News items for tag computersarebetterat - Koos van den Hout

2011-03-28 (#) 8 years ago
Bit of irritation at work today: several servers to be decommissioned so I wanted to wipe the disks. Armed with 2 dban cd's and one dban bootable usb stick I thought I had everything. But the end result was 0, due to cd players with trouble reading the cd's, drivers missing for newer harddisk controllers and 3 systems not wanting to boot from usb. The newest server saw usb for boot but gave a boot error when trying. Time to bring out the pxeboot pxelinux setup (aka heavy duty boot service). But with a twist: on the big client vlan at work there is a pxe/dhcp setup for centrally managed windows desktop PCs which responds to *all* pxe dhcp requests and not just those from the managed PCs. So I had to move systems to a vlan where this doesn't happen.

It all worked although 2 systems didn't want to boot the dban pxe image. Workaround: Boot the PLD Linux rescue CD which I added to the Heavy Duty Boot Services (screenshot of bootmenu). The PLD Linux rescue cd includes the wipe program.

Tags: , ,
2011-02-22 (#) 8 years ago
Little sysadmin trick: you can prepare modules which are separate from the default modules and everything to be ready when you reboot into your new kernel so everything should be up and running right after the reboot. At least in the Debian / Ubuntu ecosystem.

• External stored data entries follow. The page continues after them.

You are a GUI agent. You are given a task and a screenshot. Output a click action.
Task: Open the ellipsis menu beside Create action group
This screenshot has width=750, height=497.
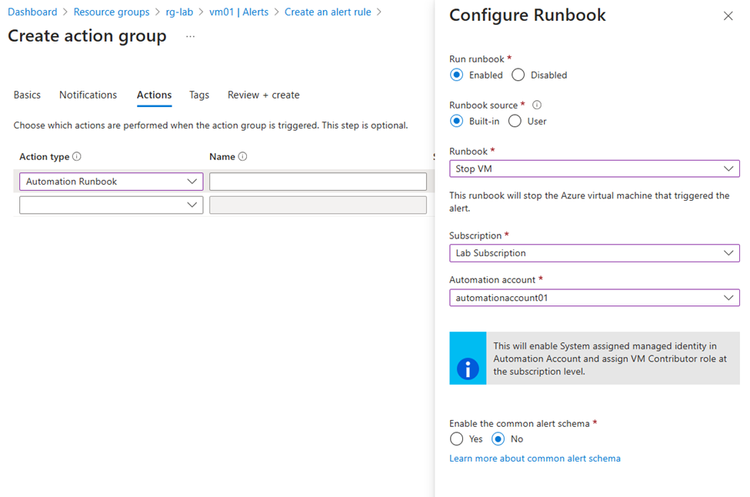click(x=190, y=36)
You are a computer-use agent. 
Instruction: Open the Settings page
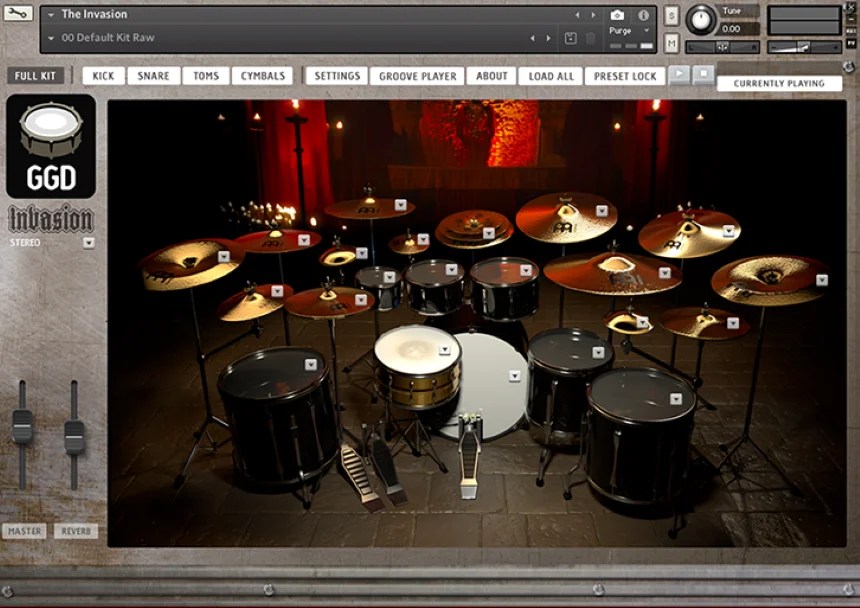point(336,75)
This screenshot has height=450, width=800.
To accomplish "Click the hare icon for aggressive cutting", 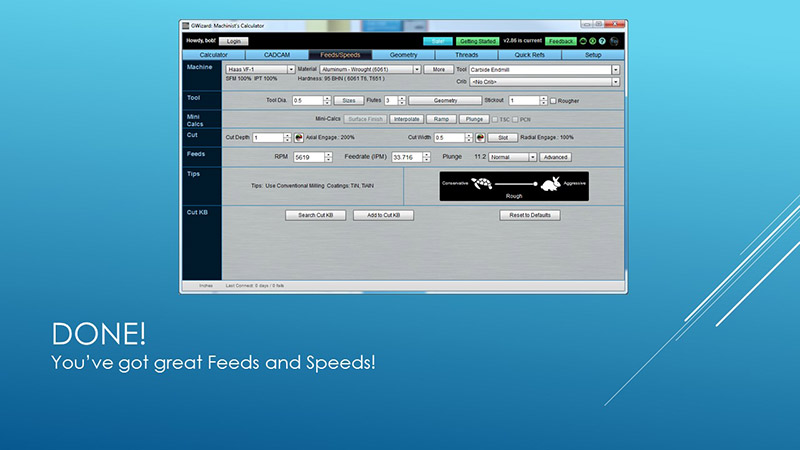I will click(548, 183).
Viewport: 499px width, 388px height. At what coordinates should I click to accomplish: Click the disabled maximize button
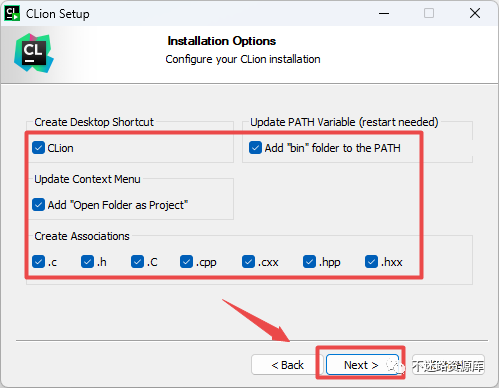pyautogui.click(x=429, y=14)
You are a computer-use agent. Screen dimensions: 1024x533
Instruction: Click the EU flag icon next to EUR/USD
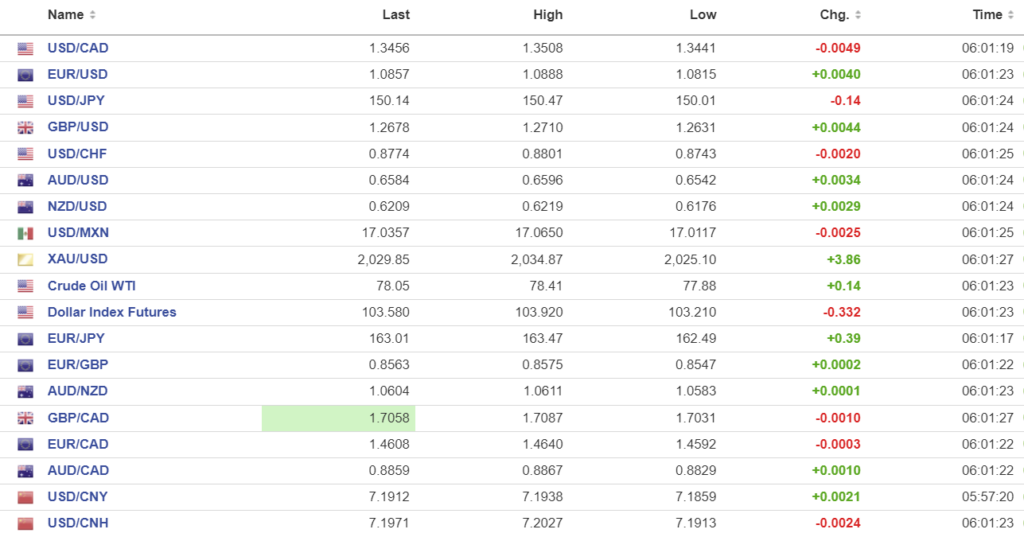click(x=25, y=75)
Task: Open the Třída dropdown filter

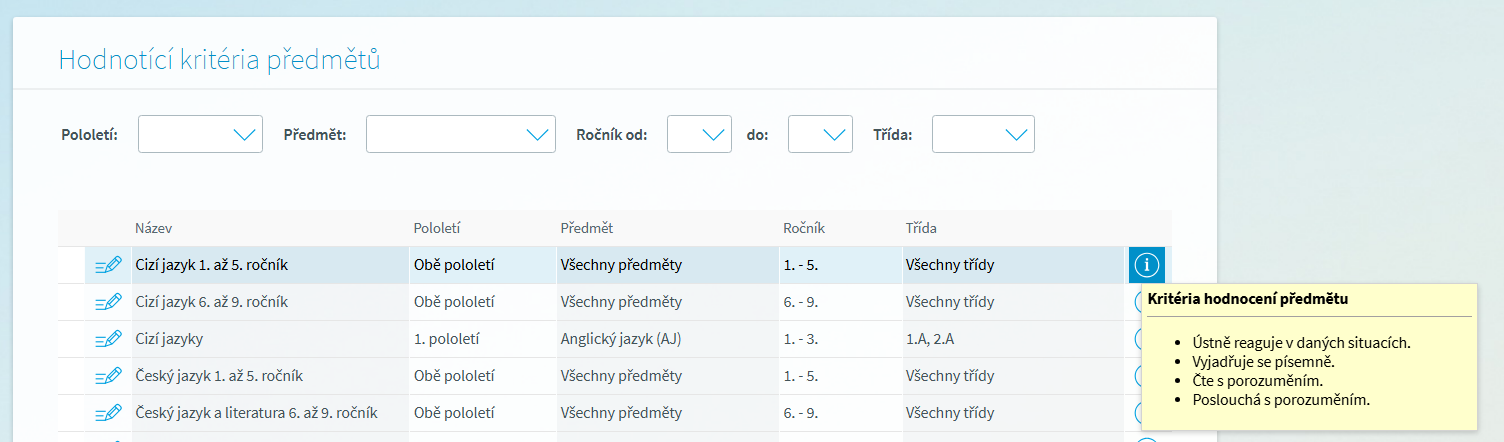Action: (983, 134)
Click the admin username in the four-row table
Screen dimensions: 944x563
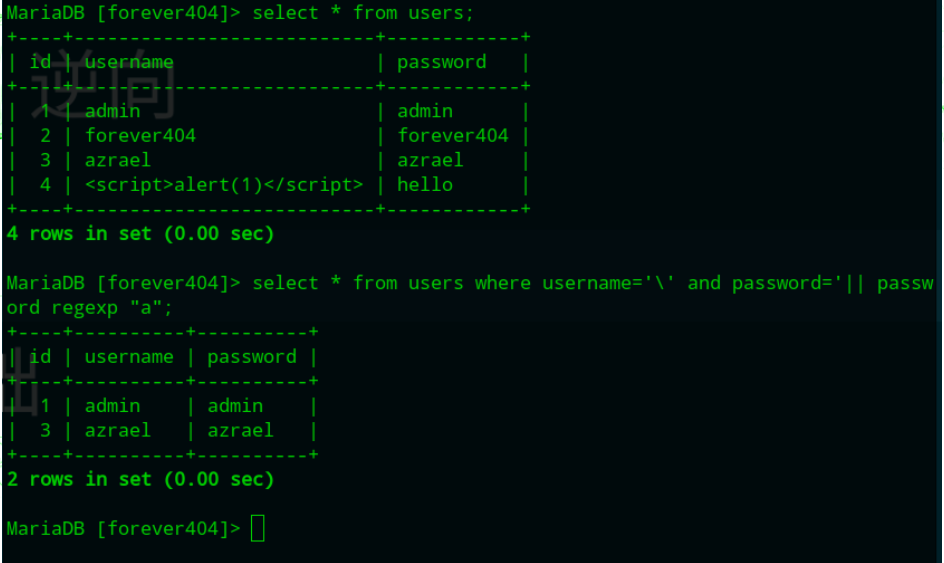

I just upgraded to kernel version 2.6.24-28-server and before the upcoming reboot I did the following:

# module-assistant -l 2.6.24-28-server prepare

# module-assistant -l 2.6.24-28-server build zaptel

# dpkg -i /usr/src/zaptel-modules-2.6.24-28-server_1.4.10~dfsg-1+2.6.24-28.81_amd64.deb
So post-reboot asterisk will have everything available again. For mISDN I did:
$ make clean

$ KVERS=2.6.24-28-server make

$ sudo KVERS=2.6.24-28-server make install

# depmod modules-2.6.24-28-server -A
And everything is ready for the upcoming reboot. I hope (can't check without said reboot).
Update: Yes, it all worked.

Tags: , ,
2010-12-21 (#) 8 years ago
SSL certificates are one of the more complicated things to keep an eye on: they work fine for 1, 2 or 3 years and suddenly all your users get confronted with very weird errors (which you want to be an error). So this is an ideal candidate for monitoring in zabbix. It is not a check which has to be done every 5 minutes, but even at every 12 hours (the zabbix maximum) I can get enough advance warning about a certificate which is going to expire. Using an external check and a simple script:
#!/usr/bin/perl -w

use strict;
use Date::Parse;

my ($host,$port) = ($ARGV[0],$ARGV[1]);

open(SSLINFO,"echo \"\" | openssl s_client -connect $host:$port 2>/dev/null | openssl x509 -enddate -noout 2>/dev/null |");

my $expiry=0;

while (<SSLINFO>){
        if (/^notAfter=(.+)\n$/){

if ($expiry>0){
        printf "%d\n",($expiry-time())/86400;
} else {
        print "0\n";
The port as parameter allows me to define multiple items, one for https and one for ldaps. The SSL on port 443 check calls external check ssl-expiry-left.monitor[443] which results in a call to /etc/zabbix/externalscripts/ssl-expiry-left.monitor 443. The first call to openssl is to connect to the service and request the certificate and the second one is to parse the certificate and fetch the enddate from the certificate.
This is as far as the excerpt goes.